[Lines of data]
***
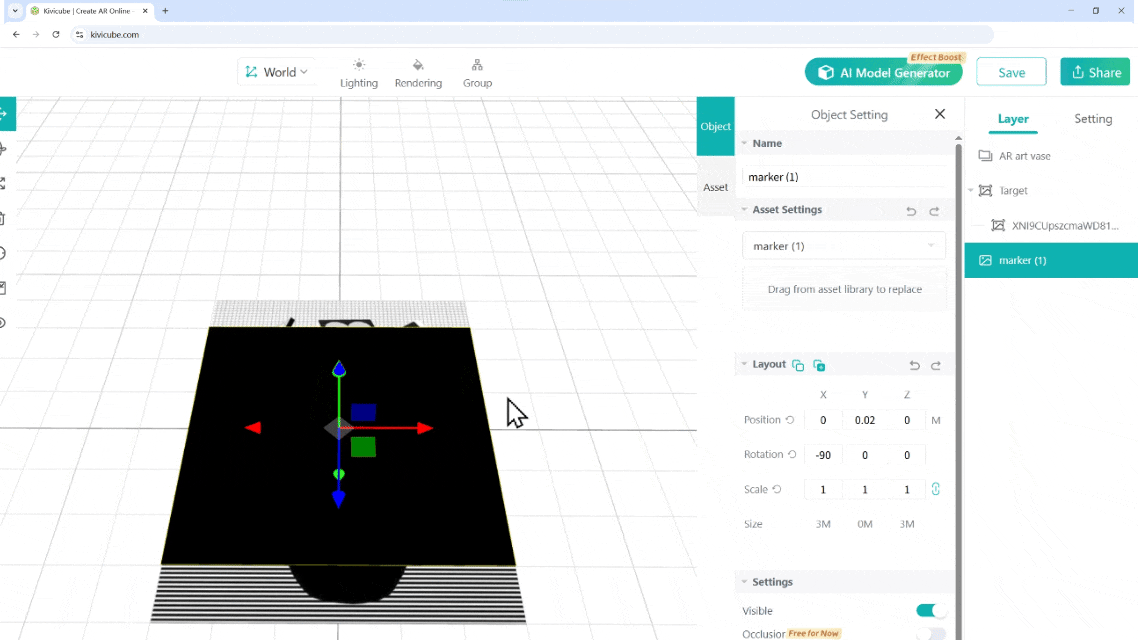Image resolution: width=1138 pixels, height=640 pixels.
Task: Open the Lighting settings
Action: 359,73
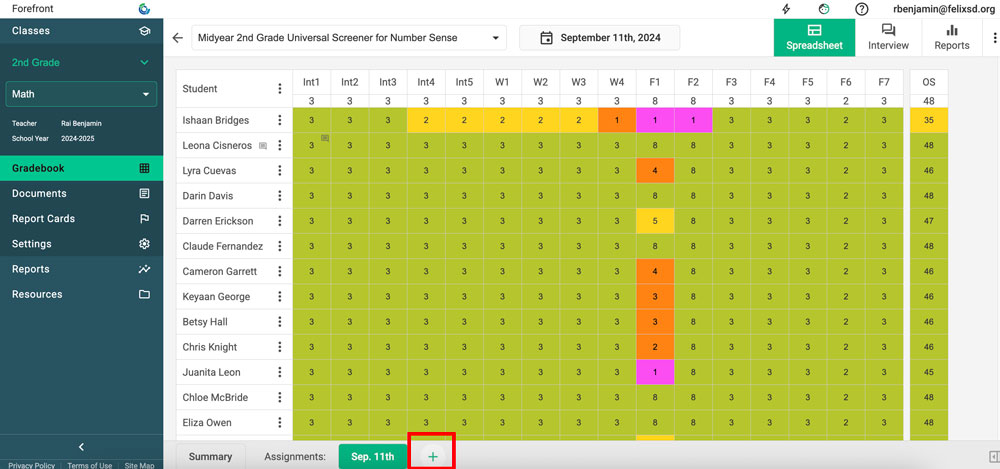Select the Summary tab at the bottom
The width and height of the screenshot is (1000, 469).
click(x=210, y=456)
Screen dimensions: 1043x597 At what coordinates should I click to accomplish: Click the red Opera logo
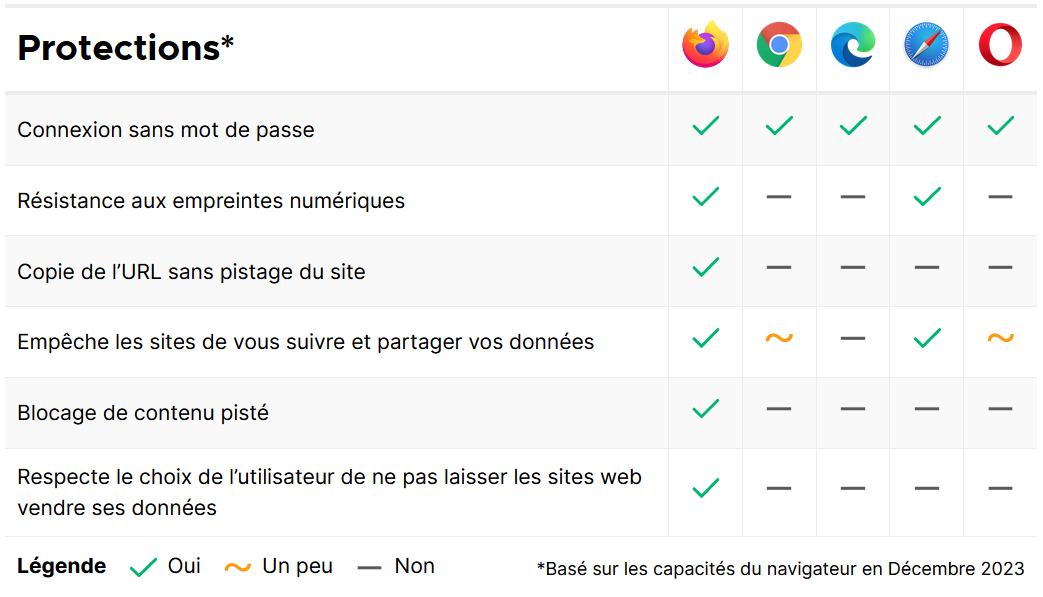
***
DIRECTIONS: Transcribe every one of the rows above word for word. Omit the pictures.

OUTPUT:
Image resolution: width=1138 pixels, height=640 pixels.
Task: Open the Lighting settings
Action: 359,73
Select the Summary tab at the bottom
The width and height of the screenshot is (1000, 469).
click(x=210, y=456)
Screen dimensions: 1043x597 At what coordinates should I click to accomplish: Click the red Opera logo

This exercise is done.